TASK INSTRUCTIONS: Please give back word for word the lines of the material below between the line containing "Protección de Usuarios Financieros (91, 2338)" and the line containing "Algemene informatie (326, 1743)", inclusive.

(PROVIDED RECORDS Opens)

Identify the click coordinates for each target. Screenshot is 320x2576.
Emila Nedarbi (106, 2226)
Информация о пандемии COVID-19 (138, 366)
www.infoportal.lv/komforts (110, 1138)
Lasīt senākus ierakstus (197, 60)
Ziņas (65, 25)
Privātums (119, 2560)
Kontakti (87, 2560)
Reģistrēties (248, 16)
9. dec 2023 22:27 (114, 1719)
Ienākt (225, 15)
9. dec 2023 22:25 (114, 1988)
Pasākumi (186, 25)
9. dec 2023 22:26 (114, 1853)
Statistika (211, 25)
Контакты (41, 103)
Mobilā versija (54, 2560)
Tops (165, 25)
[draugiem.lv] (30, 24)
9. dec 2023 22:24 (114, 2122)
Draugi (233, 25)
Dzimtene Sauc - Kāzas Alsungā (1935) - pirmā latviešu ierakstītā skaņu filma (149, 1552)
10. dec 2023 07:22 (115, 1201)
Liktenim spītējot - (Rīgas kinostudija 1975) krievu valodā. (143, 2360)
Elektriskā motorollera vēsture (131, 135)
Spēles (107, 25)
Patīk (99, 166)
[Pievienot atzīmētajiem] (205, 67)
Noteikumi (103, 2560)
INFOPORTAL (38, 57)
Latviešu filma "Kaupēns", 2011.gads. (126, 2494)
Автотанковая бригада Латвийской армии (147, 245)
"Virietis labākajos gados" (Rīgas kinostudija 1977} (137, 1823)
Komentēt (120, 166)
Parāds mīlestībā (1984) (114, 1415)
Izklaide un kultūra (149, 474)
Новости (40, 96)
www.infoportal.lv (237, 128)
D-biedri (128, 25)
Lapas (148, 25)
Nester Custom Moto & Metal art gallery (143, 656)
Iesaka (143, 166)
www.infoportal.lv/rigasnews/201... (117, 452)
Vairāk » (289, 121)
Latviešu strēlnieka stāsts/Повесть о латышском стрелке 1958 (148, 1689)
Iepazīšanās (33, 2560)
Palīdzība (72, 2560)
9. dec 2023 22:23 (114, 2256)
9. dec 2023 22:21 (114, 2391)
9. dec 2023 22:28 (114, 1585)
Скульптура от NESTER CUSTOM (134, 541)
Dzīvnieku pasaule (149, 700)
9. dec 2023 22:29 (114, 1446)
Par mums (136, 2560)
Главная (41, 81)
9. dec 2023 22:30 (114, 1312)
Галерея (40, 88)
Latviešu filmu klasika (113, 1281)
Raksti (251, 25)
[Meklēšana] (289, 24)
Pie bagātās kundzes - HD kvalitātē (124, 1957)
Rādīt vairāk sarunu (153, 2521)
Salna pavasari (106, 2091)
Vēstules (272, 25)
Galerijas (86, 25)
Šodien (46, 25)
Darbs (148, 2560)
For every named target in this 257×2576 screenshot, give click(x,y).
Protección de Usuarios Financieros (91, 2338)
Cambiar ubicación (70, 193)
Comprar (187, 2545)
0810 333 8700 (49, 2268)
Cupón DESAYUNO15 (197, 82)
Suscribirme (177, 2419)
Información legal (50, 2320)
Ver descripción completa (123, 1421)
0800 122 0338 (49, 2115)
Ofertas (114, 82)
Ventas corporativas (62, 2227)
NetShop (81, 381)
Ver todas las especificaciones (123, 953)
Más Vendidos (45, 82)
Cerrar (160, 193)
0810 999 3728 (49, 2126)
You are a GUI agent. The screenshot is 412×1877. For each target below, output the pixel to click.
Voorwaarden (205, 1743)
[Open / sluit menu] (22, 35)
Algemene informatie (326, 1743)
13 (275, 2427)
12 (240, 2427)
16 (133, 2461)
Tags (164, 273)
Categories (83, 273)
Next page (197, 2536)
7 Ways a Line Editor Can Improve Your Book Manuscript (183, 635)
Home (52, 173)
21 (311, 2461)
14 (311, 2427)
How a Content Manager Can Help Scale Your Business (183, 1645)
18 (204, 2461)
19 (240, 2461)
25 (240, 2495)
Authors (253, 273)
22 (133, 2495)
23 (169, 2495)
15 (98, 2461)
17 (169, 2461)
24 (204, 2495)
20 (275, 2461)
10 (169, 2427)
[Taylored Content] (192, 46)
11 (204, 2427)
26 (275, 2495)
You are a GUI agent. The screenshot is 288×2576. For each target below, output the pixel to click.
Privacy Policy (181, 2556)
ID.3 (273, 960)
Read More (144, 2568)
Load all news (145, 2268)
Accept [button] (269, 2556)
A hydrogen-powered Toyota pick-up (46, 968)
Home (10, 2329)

(PROVIDED RECORDS Closes)

RESPONSE TO THE TASK:
Protección de Usuarios Financieros (91, 2338)
Cambiar ubicación (70, 193)
Comprar (187, 2545)
0810 333 8700 (49, 2268)
Cupón DESAYUNO15 (197, 82)
Suscribirme (177, 2419)
Información legal (50, 2320)
Ver descripción completa (123, 1421)
0800 122 0338 (49, 2115)
Ofertas (114, 82)
Ventas corporativas (62, 2227)
NetShop (81, 381)
Ver todas las especificaciones (123, 953)
Más Vendidos (45, 82)
Cerrar (160, 193)
0810 999 3728 (49, 2126)
You are a GUI agent. The screenshot is 412×1877. For each target below, output the pixel to click.
Voorwaarden (205, 1743)
[Open / sluit menu] (22, 35)
Algemene informatie (326, 1743)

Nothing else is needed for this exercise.